Pena minha filha não estar aqui para vê-lo.

Há mais de três meses vinha um aqui no quintal, igualzinho ele, e ficava pulando sobre o muro, sempre no mesmo lugar. Ele pula verticalmente - se houvesse uma régua no espaço para medir seu trajeto, encontraríamos trinta centímetros. Não mais que isso e não menos que isso também, como se ele tivesse memorizado essa medida em seu cérebro. Mas, vai ver que tem mesmo, e a gente não sabe.

O interessante disso tudo é que eu nem me lembrava mais dele. Quando ele vinha ao quintal, geralmente nas manhãs de sol, e pulava sobre o muro, minha filha brincava com ele chamando-o por : Tico-tico.

E o chamava: - Tico-tico!

Como ele pulava, ela ficava alegre, achando que ele pulava por ter ouvido seu chamado.

Eu não sabia o nome dele. Mas tinha certeza de que não era tico-tico. Também pouco sei sobre tico-ticos, por isso não sei o que eles fazem, muito menos como cantam. A única informação que tenho deles é que comem fubá, por causa da música Tico-tico no fubá, de Zequinha de Abreu. Também que chocam ovos do chupim, porque este empurra os ovos deles para fora do ninho e coloca os seus no lugar. Assim, a fêmea do tico-tico choca os ovos do chupim pensando que fossem dela.

Todavia, voltando ao visitante desta manhã, ele continua lá, enquanto esse texto.

De início, não o reconheci porque eu lia o artigo de uma revista sobre os vinte anos da Constituição Brasileira e somente olhei para o quintal por precaução. Afinal, sempre olho em volta quando estou sozinho. Faço isso como se assim me livrasse de algum perigo.

Veio um passarinho que muito sobrevoa o quintal e pouco desce. É um que tem asas parecidas com as de barata quando fechadas. Na verdade, comparação ridícula minha porque asa de barata é marrom, e a dele é preta.

Além disso, ele tem a barriga inteira branca. A barata não tem. “Mas não deixa de ser esquisito esse pássaro”, pensei, quando no chão.

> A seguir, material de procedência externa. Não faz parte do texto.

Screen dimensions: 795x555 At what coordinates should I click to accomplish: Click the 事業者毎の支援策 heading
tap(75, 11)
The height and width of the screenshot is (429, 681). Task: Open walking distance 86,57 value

Ele escolheu um raminho, fez um círculo no ar e depois foi embora. Ele nunca voa na direção em que sobe. Faz um rodopio e toma sentido contrário, talvez para enganar os predadores.

“Com tanto lugar para pegar raminho, por que ele vem justo aqui?” Eta pergunta boba! Vai ver que ele acha o raminho daqui melhor. Mais macio ou mais flexível... Chega! Quem vai saber por que ele vem buscar justo aqui?

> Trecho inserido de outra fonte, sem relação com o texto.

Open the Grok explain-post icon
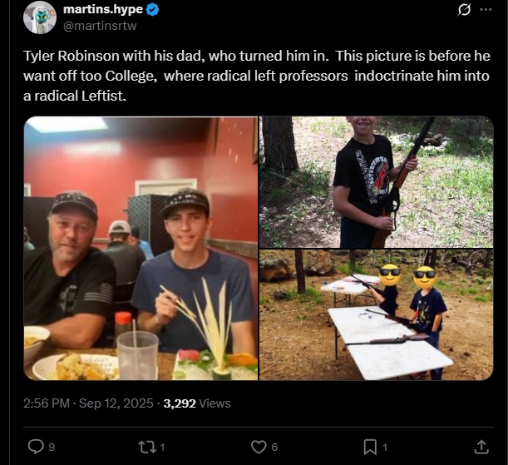Screen dimensions: 508x465 pyautogui.click(x=466, y=10)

Voltei à revista, mas minha atenção foi roubada pelo trinado de um pássaro, diferente do dos outros. Olhei para o quintal e o que vi? Um pássaro pequeno, preto. Pulou uma, duas vezes. Depois foi a um canteiro. Procurou algo. Não sei se encontrou. Escondeu-se numa grama.

“Não pode ser ele”, pensei, porque está parado demais.

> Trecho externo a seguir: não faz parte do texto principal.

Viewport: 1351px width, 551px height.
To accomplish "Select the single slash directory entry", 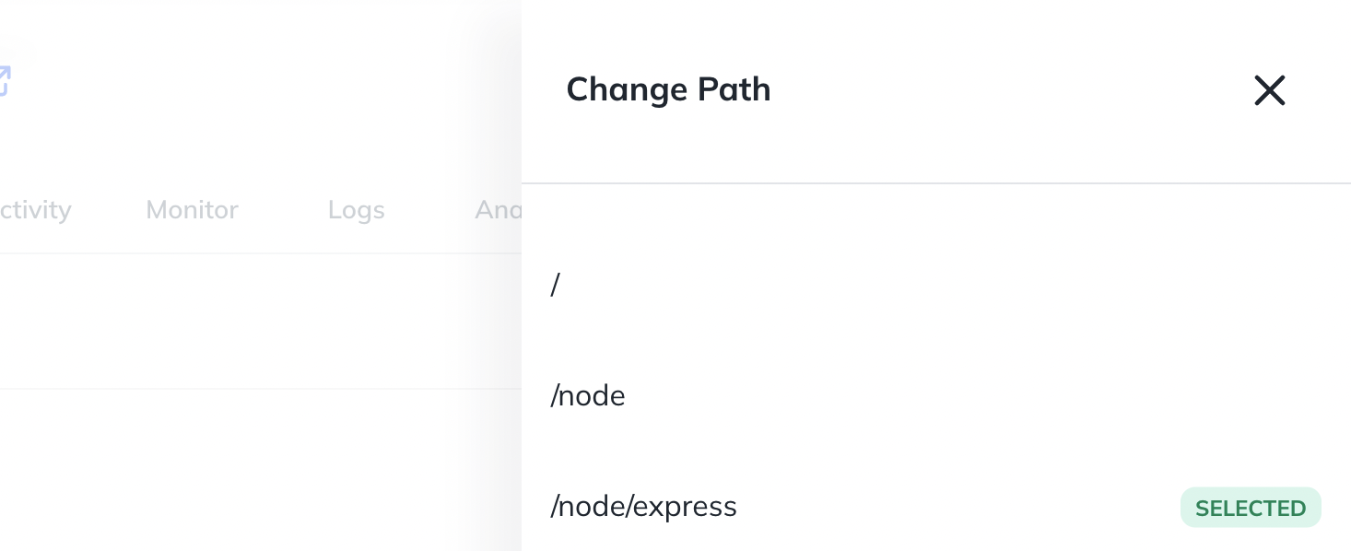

Que nada, seu! Depois de uns minutos pulou no muro e saltou. Só que, mudando de lugar.

“É ele!”

Não, não pode ser ele. Depois de tanto tempo, será que viria aqui. Será que lembraria o caminho? Eu disse a minha filha que ele havia morrido, e ela ficou triste. Disse também seu nome, que li numa palavra cruzada, Tiziu.

- Tiziu é o nome dele – eu disse.

- Mas vou chamar ele de tico-tico – disse ela.

E assim ficou.

Hoje o tico-tico pula no quintal e canta – minha filha não está aqui para vê-lo, pois está na escola. Ou melhor, o tiziu, como é seu nome verdadeiro.